Records of locating words and elements
>> start

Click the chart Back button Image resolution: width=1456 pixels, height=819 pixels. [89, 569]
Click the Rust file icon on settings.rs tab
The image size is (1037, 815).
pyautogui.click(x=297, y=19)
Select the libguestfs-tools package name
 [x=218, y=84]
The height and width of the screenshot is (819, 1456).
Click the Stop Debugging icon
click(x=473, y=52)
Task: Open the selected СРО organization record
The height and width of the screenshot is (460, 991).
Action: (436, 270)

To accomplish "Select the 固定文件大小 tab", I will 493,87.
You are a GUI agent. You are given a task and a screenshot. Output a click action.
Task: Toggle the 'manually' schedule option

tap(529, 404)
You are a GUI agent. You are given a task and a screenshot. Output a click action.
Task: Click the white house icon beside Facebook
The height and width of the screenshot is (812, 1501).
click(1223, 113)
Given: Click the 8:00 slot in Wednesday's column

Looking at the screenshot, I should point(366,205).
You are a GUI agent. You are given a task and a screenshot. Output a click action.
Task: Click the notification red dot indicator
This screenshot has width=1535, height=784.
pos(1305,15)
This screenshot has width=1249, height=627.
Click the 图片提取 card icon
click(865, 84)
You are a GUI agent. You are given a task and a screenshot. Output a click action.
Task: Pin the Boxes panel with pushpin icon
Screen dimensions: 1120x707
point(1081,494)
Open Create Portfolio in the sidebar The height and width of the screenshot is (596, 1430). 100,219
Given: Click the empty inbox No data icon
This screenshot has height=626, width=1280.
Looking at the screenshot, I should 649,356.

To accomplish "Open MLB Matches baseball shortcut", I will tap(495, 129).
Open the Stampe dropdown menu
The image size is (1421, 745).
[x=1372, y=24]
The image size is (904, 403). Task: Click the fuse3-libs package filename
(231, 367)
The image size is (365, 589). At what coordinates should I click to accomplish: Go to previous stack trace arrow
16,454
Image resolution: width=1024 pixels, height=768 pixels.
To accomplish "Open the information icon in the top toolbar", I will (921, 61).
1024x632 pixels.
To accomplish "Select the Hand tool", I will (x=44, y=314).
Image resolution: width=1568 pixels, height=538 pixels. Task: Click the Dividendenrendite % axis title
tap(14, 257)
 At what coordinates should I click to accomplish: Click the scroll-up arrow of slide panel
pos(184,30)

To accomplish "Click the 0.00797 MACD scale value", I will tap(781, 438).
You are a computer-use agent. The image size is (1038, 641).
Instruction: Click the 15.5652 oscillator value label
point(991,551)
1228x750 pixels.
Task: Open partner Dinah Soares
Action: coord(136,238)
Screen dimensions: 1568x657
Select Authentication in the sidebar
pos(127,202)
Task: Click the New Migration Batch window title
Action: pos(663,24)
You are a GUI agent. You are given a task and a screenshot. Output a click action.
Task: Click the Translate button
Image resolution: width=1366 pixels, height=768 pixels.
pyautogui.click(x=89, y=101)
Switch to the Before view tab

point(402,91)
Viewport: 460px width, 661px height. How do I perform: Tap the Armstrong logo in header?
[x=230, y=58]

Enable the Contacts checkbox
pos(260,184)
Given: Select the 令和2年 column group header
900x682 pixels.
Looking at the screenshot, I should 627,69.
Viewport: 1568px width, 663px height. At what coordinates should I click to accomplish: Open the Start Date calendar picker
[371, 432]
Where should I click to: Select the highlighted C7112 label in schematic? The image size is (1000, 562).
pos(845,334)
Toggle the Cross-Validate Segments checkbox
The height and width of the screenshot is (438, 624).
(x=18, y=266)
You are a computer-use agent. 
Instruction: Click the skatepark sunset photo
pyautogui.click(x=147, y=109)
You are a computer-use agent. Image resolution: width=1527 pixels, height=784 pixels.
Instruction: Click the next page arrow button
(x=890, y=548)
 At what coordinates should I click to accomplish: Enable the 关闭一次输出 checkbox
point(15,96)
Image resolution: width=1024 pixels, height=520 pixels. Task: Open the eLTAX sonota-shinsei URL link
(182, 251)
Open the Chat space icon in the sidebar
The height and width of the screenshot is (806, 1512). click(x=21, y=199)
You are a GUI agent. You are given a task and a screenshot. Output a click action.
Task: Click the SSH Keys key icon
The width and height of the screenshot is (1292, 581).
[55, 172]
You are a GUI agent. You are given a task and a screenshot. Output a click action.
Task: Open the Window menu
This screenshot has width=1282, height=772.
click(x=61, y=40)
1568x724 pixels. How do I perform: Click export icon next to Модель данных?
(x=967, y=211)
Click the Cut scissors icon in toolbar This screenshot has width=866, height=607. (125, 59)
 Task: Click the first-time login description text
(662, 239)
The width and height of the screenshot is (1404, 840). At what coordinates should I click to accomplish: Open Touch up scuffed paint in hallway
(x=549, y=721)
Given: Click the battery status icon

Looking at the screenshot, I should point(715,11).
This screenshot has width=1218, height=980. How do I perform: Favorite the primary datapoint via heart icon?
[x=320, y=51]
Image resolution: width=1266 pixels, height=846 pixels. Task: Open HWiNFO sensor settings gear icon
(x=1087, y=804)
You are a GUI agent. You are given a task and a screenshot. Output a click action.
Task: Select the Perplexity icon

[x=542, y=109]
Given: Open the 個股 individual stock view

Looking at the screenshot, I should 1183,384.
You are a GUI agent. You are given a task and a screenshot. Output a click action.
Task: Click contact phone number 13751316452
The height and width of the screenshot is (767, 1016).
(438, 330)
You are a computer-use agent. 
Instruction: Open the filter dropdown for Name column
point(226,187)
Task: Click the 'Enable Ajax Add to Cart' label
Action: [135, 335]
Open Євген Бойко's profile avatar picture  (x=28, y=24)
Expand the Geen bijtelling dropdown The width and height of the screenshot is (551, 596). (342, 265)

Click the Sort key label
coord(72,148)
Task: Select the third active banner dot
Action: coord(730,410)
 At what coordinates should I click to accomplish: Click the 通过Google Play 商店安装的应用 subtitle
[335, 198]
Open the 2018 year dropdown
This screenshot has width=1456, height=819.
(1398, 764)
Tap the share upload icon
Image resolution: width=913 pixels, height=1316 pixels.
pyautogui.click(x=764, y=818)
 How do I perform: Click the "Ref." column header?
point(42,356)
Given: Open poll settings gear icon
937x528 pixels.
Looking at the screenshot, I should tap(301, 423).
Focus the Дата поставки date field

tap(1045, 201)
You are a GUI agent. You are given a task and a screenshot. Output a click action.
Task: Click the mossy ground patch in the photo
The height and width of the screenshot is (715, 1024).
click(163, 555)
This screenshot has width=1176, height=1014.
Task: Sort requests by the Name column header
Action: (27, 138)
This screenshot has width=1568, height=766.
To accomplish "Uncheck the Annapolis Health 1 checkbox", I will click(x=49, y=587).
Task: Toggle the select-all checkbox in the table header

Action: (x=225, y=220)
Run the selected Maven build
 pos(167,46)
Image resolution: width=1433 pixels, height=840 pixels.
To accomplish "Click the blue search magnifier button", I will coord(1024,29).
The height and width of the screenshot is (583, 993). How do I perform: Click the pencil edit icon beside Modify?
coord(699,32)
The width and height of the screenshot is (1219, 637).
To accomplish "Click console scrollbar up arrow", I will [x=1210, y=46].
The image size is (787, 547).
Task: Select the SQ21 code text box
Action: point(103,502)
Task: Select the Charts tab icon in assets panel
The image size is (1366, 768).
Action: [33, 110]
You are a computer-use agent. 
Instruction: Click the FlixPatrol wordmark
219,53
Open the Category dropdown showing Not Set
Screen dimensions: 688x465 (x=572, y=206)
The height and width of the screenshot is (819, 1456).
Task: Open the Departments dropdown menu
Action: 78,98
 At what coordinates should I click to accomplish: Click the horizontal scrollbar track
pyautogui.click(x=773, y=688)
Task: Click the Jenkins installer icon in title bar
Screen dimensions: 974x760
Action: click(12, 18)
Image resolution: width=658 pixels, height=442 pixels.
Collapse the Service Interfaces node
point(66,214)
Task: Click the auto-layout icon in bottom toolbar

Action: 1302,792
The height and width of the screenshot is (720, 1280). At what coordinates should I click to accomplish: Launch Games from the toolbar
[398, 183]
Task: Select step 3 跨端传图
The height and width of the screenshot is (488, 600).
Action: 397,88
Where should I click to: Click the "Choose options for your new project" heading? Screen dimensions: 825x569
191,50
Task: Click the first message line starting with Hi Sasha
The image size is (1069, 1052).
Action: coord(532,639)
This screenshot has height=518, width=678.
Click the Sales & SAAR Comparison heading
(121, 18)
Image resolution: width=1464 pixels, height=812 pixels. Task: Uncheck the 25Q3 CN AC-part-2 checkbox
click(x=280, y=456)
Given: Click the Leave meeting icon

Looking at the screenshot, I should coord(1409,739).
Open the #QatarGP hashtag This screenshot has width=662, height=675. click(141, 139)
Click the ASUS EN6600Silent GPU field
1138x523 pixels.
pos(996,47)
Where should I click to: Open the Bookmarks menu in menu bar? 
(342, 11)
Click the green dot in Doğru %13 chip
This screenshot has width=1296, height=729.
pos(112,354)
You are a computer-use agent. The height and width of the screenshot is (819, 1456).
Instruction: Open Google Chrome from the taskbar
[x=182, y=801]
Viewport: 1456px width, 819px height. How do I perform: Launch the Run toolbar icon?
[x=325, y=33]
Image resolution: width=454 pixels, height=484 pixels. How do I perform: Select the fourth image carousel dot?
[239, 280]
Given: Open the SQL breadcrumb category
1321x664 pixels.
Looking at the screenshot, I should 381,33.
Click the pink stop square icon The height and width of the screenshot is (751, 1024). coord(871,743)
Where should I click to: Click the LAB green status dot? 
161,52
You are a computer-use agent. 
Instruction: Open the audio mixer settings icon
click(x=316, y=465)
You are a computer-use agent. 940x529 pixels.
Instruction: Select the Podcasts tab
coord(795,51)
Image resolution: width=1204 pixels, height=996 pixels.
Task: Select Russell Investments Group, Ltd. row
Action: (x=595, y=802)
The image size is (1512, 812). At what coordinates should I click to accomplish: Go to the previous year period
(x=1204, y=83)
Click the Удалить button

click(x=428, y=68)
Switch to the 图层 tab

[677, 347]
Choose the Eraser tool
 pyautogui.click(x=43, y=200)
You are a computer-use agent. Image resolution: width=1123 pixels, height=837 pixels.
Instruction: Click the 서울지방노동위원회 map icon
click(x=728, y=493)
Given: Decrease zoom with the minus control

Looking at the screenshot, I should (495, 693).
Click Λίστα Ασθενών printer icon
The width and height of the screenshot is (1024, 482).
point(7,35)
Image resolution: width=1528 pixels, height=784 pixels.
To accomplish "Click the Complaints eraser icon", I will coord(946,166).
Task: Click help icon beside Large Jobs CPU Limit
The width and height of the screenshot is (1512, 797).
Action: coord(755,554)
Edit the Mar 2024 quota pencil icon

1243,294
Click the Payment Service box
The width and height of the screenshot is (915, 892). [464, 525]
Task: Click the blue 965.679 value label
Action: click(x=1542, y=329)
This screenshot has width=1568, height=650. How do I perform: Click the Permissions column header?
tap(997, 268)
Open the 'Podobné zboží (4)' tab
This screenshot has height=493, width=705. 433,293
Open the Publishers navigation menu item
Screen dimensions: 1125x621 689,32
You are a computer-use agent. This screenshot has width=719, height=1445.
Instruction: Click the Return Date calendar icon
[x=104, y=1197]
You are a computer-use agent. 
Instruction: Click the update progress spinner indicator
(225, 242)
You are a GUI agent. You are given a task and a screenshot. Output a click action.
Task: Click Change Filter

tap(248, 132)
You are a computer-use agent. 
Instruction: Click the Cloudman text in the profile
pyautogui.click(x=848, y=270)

>> end

Requirements>
Copy the listing above word for word, starting at its first line and ending at the line that contains "Open Create Portfolio".

The output>
Click the chart Back button Image resolution: width=1456 pixels, height=819 pixels. [89, 569]
Click the Rust file icon on settings.rs tab
The image size is (1037, 815).
pyautogui.click(x=297, y=19)
Select the libguestfs-tools package name
 [x=218, y=84]
The height and width of the screenshot is (819, 1456).
Click the Stop Debugging icon
click(x=473, y=52)
Task: Open the selected СРО organization record
The height and width of the screenshot is (460, 991).
Action: (436, 270)

To accomplish "Select the 固定文件大小 tab", I will 493,87.
You are a GUI agent. You are given a task and a screenshot. Output a click action.
Task: Toggle the 'manually' schedule option

tap(529, 404)
You are a GUI agent. You are given a task and a screenshot. Output a click action.
Task: Click the white house icon beside Facebook
The height and width of the screenshot is (812, 1501).
click(1223, 113)
Given: Click the 8:00 slot in Wednesday's column

Looking at the screenshot, I should point(366,205).
You are a GUI agent. You are given a task and a screenshot. Output a click action.
Task: Click the notification red dot indicator
This screenshot has width=1535, height=784.
pos(1305,15)
This screenshot has width=1249, height=627.
Click the 图片提取 card icon
click(865, 84)
You are a GUI agent. You are given a task and a screenshot. Output a click action.
Task: Pin the Boxes panel with pushpin icon
Screen dimensions: 1120x707
point(1081,494)
Open Create Portfolio in the sidebar The height and width of the screenshot is (596, 1430). 100,219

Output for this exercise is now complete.